PROVIDED MATERIAL:

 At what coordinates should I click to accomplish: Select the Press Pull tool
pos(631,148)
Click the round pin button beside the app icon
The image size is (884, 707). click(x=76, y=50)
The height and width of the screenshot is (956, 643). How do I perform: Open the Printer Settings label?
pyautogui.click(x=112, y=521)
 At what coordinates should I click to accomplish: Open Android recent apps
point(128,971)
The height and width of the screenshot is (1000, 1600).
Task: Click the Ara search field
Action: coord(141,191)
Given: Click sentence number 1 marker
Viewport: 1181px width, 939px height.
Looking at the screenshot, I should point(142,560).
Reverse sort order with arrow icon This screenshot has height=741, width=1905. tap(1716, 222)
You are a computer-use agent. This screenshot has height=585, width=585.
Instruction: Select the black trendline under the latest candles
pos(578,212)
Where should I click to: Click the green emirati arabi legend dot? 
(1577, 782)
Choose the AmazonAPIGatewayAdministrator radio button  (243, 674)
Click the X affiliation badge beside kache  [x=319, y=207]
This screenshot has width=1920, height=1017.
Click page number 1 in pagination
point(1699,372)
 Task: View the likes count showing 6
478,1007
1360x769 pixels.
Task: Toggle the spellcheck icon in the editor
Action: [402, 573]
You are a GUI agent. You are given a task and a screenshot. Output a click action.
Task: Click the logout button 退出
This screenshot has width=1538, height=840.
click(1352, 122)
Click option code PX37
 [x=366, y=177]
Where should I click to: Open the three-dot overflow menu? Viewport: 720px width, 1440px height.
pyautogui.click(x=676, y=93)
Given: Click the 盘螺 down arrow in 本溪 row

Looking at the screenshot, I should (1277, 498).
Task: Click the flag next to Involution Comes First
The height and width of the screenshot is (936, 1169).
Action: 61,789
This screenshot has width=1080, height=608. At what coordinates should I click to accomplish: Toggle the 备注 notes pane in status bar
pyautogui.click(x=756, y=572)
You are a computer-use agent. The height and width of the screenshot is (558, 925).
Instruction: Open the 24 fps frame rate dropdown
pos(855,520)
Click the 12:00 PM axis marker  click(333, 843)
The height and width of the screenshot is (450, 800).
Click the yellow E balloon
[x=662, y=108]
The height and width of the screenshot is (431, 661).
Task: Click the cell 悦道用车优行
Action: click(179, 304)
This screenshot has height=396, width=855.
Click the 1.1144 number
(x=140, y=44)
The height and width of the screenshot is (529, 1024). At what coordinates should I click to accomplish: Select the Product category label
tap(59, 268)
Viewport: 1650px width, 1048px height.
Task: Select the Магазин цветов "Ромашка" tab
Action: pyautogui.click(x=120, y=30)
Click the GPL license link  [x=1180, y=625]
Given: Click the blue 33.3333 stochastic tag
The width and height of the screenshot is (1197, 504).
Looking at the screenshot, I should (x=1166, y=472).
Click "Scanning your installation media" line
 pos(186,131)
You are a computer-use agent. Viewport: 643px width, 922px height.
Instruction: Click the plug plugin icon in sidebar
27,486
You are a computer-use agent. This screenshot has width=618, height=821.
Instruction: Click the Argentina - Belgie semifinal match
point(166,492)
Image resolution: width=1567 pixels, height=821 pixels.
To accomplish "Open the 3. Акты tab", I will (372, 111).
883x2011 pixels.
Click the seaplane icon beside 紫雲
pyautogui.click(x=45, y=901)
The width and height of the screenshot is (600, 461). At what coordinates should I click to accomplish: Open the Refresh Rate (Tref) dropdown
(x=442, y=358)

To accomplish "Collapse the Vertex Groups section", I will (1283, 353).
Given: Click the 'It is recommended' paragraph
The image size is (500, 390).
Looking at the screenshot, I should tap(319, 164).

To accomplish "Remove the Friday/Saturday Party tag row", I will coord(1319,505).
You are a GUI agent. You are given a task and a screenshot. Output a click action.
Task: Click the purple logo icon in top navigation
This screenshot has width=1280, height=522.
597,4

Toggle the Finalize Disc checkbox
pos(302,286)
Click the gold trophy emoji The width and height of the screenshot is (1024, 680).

WHAT THE TASK REQUIRES:
From the entries above, list each line with "agent" in it.

RESULT FOR THIS EXERCISE:
You are a computer-use agent. This screenshot has height=585, width=585.
You are a GUI agent. You are given a task and a screenshot. Output a click action.
You are a computer-use agent. The height and width of the screenshot is (558, 925).
You are a computer-use agent. Viewport: 643px width, 922px height.
You are a computer-use agent. This screenshot has width=618, height=821.
You are a GUI agent. You are given a task and a screenshot. Output a click action.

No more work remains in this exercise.